# BigQuery Pipeline
Google Cloud Datalab enables productionizing (i.e. scheduling and orchestrating) notebooks that accomplish ETL with BigQuery and GCS. This notebook illustrates how the 'pipeline' subcommand accomplishes this.

This requires either Cloud Composer to be running with an active environment, or Airflow installed on a VM.  

This requires prior setup with either Airflow or Google Cloud Composer

## Airflow 
Copy and execute airflow_vm_create.sh (https://github.com/googledatalab/notebooks/blob/master/samples/contrib/pipeline/airflow_vm_create.sh) in a terminal. This will create a VM in your project with Airflow running on it. 

## Google Cloud Composer 
Refer https://cloud.google.com/composer/docs/quickstart to setup an active Composer environment.

In [66]:
%%bq pipeline --help

usage: %bq pipeline [-h] -n NAME [-e ENVIRONMENT] [-l LOCATION]
                    [-d GCS_DAG_BUCKET] [-f GCS_DAG_FILE_PATH]

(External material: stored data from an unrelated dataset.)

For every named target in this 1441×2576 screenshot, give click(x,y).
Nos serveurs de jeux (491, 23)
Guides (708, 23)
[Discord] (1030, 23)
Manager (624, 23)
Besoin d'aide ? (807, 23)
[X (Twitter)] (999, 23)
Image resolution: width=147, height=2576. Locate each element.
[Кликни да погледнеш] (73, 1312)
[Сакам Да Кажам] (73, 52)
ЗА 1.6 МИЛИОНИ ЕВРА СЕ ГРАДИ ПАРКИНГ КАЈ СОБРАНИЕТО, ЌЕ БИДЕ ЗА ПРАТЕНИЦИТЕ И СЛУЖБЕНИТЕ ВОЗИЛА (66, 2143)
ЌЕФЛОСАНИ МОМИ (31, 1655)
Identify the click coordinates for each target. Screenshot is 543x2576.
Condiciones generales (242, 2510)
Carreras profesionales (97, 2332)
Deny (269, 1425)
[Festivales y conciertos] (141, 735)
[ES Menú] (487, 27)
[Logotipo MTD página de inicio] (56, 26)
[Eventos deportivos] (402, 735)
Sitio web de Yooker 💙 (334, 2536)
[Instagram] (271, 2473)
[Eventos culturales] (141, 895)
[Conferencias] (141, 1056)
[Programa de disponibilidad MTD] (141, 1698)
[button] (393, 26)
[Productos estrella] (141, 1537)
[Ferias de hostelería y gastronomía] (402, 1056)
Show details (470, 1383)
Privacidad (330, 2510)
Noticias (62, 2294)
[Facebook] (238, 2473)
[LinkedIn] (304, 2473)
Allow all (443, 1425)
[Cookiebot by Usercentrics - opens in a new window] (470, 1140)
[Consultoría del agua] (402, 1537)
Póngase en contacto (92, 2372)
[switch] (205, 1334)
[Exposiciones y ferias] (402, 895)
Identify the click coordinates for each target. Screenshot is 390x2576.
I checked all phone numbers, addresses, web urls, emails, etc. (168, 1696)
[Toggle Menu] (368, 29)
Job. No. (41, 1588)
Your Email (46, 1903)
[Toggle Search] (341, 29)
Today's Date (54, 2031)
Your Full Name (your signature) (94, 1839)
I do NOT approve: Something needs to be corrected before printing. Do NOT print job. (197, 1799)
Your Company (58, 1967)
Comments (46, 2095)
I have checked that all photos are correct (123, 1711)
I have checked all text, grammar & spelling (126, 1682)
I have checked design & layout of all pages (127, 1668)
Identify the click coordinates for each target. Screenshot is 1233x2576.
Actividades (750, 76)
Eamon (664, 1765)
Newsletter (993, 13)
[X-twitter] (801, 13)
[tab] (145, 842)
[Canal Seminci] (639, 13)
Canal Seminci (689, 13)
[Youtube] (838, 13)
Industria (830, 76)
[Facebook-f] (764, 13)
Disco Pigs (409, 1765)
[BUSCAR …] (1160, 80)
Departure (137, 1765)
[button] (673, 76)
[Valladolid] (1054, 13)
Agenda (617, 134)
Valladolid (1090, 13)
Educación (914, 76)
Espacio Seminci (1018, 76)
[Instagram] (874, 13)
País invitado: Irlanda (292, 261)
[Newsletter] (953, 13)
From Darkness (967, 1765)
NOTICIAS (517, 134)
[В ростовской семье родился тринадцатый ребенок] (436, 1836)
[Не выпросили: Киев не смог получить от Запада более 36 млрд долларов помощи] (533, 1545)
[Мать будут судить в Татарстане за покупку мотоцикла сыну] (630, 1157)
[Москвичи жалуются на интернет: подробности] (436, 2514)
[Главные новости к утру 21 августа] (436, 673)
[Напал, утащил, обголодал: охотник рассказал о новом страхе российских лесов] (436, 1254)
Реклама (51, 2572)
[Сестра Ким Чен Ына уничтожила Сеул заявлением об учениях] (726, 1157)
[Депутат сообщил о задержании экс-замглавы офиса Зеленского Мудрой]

Creates a pipeline to execute a SQL query to transform data using BigQuery.

optional arguments:
  -h, --help            show this help message and exit
  -n NAME, --name NAME  BigQuery pipeline name
  -e ENVIRONMENT, --environment ENVIRONMENT
                        The name of the Google Cloud Composer environment.
  -l LOCATION, --location LOCATION
                        The location of the Google Cloud Composer environment.
  -d GCS_DAG_BUCKET, --gcs_dag_bucket GCS_DAG_BUCKET
                        The Google Cloud Storage bucket for the Airflow dags.
  -f GCS_DAG_FILE_PATH, --gcs_dag_file_path GCS_DAG_FILE_PATH
                        The file path suffix for the Airflow dags.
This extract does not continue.